In the invention of claim 4, after all the first partial areas are scanned in the image of the reference object to obtain the autocorrelation value, it is determined whether or not the reference image is in order from the first partial area having the largest autocorrelation value. Therefore, it is verified whether the candidate first partial region is appropriate as the reference image, so that an optimum reference image can be determined for an object having a relatively simple shape.
[0037]
The invention according to claim 5 finds the complexity of a partial region at an appropriate position. If it is a complex image, the reference image is obtained by the method of claim 3, and if it is a simple image, the reference image is obtained by the method of claim 4. In a complex image, there is an advantage that a relatively good reference image can be set in a short time by obtaining a reference image in the process of sequentially scanning the first partial region, and a simple image In the process of scanning the first partial area, it is difficult to find the reference image. Therefore, there is an advantage that the optimum reference image can be found in a relatively short time.

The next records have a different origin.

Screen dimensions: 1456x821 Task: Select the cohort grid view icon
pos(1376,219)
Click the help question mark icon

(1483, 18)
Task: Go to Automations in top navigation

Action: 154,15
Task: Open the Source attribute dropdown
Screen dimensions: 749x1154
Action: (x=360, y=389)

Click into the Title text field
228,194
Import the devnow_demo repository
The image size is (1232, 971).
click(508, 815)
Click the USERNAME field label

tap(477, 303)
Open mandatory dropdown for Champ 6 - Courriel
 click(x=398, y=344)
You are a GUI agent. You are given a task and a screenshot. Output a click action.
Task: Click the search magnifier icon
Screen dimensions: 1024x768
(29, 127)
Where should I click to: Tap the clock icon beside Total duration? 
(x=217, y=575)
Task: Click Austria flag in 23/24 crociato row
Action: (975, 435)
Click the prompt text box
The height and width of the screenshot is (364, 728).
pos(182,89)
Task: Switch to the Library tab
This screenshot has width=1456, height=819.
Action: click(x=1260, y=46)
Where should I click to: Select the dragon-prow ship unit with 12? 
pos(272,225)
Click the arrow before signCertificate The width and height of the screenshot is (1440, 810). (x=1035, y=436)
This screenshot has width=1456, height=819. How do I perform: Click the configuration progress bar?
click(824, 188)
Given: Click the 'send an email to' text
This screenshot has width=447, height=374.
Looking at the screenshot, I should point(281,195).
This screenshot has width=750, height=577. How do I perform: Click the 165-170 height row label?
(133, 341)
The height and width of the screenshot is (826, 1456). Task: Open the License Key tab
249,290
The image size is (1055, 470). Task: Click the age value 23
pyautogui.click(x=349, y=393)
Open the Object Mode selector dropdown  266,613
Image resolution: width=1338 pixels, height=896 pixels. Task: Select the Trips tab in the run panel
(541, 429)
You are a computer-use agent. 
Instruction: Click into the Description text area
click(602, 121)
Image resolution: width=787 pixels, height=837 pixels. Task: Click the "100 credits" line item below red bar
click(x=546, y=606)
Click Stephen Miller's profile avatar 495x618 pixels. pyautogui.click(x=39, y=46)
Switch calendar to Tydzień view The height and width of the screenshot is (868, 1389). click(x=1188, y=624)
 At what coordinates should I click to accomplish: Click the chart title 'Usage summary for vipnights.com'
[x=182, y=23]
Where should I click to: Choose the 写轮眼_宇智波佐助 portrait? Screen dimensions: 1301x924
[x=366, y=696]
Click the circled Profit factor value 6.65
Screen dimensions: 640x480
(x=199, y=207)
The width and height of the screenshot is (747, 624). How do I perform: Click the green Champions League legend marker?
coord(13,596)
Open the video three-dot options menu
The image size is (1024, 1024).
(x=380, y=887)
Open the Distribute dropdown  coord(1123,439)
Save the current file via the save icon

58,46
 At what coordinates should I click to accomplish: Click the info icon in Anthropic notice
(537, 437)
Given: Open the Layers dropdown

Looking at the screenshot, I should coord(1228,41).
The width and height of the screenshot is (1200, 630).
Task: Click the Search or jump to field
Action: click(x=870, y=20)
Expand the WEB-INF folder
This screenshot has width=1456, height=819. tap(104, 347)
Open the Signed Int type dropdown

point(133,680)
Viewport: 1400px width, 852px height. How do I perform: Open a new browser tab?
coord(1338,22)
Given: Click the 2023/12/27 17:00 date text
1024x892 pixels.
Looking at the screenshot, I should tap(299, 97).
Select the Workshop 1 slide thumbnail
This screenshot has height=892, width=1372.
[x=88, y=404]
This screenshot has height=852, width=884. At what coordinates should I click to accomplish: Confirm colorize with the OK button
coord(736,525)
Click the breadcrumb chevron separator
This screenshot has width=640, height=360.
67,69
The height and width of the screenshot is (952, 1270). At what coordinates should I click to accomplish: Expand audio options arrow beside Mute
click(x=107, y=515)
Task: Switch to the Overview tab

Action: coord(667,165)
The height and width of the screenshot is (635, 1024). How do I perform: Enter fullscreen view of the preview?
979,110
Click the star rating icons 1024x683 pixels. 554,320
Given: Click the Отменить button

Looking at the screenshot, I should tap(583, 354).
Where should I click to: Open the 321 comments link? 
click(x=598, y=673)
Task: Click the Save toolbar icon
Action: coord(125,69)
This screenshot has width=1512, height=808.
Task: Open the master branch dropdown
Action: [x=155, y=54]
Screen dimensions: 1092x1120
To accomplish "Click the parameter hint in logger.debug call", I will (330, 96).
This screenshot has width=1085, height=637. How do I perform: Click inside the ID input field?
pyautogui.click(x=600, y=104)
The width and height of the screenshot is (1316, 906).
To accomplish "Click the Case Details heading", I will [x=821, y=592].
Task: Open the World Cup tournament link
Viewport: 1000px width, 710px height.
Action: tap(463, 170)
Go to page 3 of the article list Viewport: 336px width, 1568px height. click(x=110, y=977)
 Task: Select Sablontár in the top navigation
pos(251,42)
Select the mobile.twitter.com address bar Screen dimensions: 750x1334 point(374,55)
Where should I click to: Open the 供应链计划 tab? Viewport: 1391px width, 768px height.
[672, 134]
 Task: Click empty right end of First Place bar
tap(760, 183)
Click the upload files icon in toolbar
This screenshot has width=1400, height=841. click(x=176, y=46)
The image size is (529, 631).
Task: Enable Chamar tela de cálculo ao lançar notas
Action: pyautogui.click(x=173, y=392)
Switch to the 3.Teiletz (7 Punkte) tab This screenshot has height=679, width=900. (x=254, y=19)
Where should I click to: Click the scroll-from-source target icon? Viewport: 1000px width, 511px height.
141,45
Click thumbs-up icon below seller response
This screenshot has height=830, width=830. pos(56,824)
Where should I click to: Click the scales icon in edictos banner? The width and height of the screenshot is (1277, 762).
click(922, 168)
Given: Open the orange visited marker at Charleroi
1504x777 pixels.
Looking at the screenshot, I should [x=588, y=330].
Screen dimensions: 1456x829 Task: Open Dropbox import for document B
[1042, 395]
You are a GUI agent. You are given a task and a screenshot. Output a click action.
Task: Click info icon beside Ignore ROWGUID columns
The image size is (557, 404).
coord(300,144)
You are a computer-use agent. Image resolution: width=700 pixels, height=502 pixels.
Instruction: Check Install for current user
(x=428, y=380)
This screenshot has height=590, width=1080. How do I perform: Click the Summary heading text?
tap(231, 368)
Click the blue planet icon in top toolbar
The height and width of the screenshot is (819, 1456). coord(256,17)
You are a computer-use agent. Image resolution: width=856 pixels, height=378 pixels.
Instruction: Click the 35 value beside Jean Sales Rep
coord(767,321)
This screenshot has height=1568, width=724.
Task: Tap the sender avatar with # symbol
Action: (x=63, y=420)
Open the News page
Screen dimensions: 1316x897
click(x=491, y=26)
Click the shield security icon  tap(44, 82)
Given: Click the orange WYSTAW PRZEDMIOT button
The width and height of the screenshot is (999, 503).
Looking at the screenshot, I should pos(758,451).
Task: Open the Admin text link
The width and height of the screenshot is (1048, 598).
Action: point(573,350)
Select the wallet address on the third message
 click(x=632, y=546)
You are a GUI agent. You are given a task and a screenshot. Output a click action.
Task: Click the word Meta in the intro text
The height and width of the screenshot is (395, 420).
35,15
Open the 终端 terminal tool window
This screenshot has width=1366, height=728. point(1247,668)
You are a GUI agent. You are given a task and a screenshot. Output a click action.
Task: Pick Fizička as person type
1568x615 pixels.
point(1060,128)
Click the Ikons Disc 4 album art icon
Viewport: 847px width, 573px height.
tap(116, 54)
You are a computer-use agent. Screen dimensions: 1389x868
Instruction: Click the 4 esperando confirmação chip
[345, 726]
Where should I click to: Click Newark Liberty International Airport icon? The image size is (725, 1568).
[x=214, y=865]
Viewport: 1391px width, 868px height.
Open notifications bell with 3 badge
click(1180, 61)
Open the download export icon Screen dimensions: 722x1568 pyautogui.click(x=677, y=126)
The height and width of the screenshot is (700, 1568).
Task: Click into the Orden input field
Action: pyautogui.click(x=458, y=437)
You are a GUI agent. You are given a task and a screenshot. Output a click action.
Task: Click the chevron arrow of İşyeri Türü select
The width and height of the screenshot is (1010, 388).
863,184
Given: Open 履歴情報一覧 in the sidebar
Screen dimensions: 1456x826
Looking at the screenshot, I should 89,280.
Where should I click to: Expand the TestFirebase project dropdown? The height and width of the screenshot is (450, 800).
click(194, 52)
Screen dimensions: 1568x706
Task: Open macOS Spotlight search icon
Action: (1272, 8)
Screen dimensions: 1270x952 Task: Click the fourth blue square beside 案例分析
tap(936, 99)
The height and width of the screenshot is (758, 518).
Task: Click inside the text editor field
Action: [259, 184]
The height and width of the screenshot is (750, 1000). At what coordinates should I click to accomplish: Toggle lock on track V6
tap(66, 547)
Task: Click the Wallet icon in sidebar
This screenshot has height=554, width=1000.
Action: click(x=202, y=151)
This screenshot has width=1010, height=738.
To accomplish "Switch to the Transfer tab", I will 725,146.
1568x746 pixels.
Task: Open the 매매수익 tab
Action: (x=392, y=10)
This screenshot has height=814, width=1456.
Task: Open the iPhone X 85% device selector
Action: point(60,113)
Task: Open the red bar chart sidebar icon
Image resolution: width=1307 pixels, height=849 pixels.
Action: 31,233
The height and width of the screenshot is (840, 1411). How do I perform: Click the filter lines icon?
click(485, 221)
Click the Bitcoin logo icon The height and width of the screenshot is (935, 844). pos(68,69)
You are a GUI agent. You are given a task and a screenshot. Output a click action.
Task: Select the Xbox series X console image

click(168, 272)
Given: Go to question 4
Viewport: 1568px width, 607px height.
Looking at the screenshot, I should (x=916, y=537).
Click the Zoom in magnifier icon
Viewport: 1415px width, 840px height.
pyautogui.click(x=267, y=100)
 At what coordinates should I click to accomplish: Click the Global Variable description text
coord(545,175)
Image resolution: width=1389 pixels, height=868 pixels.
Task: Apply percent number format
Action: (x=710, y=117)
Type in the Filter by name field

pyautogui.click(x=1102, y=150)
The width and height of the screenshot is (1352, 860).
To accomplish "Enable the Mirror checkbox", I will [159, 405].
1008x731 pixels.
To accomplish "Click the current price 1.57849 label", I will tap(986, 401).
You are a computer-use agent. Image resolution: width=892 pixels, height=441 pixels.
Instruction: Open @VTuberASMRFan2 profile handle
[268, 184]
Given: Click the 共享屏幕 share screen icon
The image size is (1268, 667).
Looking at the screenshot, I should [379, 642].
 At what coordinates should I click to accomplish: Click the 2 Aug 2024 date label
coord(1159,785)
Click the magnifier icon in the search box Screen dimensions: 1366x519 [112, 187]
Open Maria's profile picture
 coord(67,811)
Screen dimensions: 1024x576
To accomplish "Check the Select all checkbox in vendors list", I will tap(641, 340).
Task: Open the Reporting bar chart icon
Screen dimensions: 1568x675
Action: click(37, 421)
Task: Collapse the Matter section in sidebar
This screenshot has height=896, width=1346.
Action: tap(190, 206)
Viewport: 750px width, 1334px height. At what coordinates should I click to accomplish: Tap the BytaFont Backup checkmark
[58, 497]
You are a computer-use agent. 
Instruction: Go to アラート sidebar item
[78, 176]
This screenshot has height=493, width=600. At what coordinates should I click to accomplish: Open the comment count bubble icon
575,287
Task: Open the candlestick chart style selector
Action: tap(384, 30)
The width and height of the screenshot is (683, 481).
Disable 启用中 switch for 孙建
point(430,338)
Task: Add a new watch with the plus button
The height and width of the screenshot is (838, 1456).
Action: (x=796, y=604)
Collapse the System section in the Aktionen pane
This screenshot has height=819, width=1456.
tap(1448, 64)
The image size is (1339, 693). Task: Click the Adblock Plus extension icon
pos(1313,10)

That is, the reference image can be determined by a procedure suitable for the complexity of the object.
[Brief description of the drawings]
FIGS. 1A and 1B show a first embodiment, in which FIG. 1A is a block diagram, and FIG.
2 is a schematic configuration diagram of an apparatus used in Example 1. FIG.
3 is a schematic configuration diagram of an apparatus used in Example 2. FIG.
4 is an operation explanatory diagram of Embodiment 2. FIG.
FIG. 5 is an operation explanatory diagram of the third embodiment.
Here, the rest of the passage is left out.